Seul le prononcé fait foi

 

Monsieur le Président,

Monsieur le rapporteur,

Mes chers collègues,

 

Chacun l’aura compris, c’est un texte particulier que nous examinons aujourd’hui.

Un texte particulier par sa nature. Il est question de la règle de nos travaux, de nos délibérations, d’une certaine façon de la règle de la démocratie. Ces règles nous appartiennent, et même si le Conseil Constitutionnel sera appelé à en connaitre, nous sommes seuls à délibérer, le banc des ministres n’est pas occupé,  et il n’y a pas de navette. Ce n’est pas rien !

Un texte particulier par son auteur, le Président de l’Assemblée nationale, qui l’a préparé durant des mois en réunissant à intervalles réguliers les présidents de nos groupes respectifs.
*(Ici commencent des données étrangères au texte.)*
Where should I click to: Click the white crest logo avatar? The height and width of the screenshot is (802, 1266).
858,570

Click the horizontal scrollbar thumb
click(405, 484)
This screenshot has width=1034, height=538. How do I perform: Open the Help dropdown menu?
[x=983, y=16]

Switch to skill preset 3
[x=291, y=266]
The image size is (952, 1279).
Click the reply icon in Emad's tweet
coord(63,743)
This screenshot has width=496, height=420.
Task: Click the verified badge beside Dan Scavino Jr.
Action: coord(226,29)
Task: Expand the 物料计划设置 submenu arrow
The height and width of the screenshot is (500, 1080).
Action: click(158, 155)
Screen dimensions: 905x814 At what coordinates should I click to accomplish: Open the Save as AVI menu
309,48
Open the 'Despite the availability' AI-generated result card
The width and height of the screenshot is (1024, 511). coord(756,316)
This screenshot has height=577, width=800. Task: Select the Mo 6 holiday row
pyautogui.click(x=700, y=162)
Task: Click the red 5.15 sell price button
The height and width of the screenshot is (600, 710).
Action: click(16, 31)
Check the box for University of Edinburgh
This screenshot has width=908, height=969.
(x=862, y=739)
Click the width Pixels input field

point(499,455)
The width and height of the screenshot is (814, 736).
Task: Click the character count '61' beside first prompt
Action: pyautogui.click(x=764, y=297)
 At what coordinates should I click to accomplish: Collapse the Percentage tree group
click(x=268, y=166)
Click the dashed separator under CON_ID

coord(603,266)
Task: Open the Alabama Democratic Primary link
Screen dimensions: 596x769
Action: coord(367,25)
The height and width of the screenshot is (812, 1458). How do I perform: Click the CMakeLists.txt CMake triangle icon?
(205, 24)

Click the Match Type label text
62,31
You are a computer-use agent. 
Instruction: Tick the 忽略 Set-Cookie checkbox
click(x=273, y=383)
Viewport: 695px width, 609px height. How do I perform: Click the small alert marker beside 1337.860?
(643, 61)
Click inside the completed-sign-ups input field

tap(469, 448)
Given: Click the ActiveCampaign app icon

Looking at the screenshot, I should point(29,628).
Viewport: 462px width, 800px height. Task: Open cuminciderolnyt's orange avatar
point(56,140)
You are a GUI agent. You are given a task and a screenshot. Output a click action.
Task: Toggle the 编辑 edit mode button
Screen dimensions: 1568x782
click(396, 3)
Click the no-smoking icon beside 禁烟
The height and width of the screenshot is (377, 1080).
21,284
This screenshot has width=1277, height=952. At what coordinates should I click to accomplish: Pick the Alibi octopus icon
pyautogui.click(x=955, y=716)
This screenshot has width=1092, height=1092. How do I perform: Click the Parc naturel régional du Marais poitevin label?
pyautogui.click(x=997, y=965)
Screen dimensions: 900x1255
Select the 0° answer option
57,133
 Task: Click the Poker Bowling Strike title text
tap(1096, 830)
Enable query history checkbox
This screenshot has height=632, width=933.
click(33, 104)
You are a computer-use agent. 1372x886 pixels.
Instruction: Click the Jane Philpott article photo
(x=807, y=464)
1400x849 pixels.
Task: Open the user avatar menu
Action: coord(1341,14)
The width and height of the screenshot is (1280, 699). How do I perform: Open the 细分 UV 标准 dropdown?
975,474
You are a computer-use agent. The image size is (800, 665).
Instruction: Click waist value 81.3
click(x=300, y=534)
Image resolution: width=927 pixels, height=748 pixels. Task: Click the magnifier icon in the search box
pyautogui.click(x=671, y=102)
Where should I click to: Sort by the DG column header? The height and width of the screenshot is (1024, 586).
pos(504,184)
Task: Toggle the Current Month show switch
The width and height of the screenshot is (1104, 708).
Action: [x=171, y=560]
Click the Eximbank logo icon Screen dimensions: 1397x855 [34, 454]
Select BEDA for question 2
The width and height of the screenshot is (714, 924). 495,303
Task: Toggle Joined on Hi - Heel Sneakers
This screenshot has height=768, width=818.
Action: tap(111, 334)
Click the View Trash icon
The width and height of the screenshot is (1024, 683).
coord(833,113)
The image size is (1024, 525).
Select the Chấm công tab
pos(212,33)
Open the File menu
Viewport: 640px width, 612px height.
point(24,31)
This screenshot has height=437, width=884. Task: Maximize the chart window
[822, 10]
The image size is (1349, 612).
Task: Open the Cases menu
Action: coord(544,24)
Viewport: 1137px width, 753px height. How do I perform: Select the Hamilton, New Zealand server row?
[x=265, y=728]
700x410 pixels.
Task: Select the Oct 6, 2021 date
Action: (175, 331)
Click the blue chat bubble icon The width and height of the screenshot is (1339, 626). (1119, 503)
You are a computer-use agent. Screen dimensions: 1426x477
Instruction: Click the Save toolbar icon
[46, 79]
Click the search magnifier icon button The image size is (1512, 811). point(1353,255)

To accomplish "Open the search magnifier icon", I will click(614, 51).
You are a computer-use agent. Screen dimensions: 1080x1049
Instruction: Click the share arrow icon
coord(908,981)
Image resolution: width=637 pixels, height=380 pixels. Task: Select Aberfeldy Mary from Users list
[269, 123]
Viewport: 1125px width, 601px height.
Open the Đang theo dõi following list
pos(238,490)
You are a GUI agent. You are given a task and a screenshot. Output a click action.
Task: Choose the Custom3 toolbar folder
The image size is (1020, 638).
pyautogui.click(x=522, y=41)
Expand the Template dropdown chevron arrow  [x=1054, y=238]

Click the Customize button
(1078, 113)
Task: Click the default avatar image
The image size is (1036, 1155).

Je souscris à la méthode qu’il nous propose : « Sans attendre l’évolution du cadre constitutionnel, nous devons utiliser toutes les marges de manœuvre dont nous disposons », avez-vous écrit Monsieur le Président. C’est d’autant plus justifié que l’on peut déjà faire beaucoup au travers du règlement et notamment corriger certains des dysfonctionnements que nous constatons au quotidien lors des délibérations.

Particulier par son rapporteur, Sylvain Waserman, vice-Président de notre Assemblée, que je remercie d’avoir accepté d’accompagner avec talent nos travaux au nom de la commission des Lois.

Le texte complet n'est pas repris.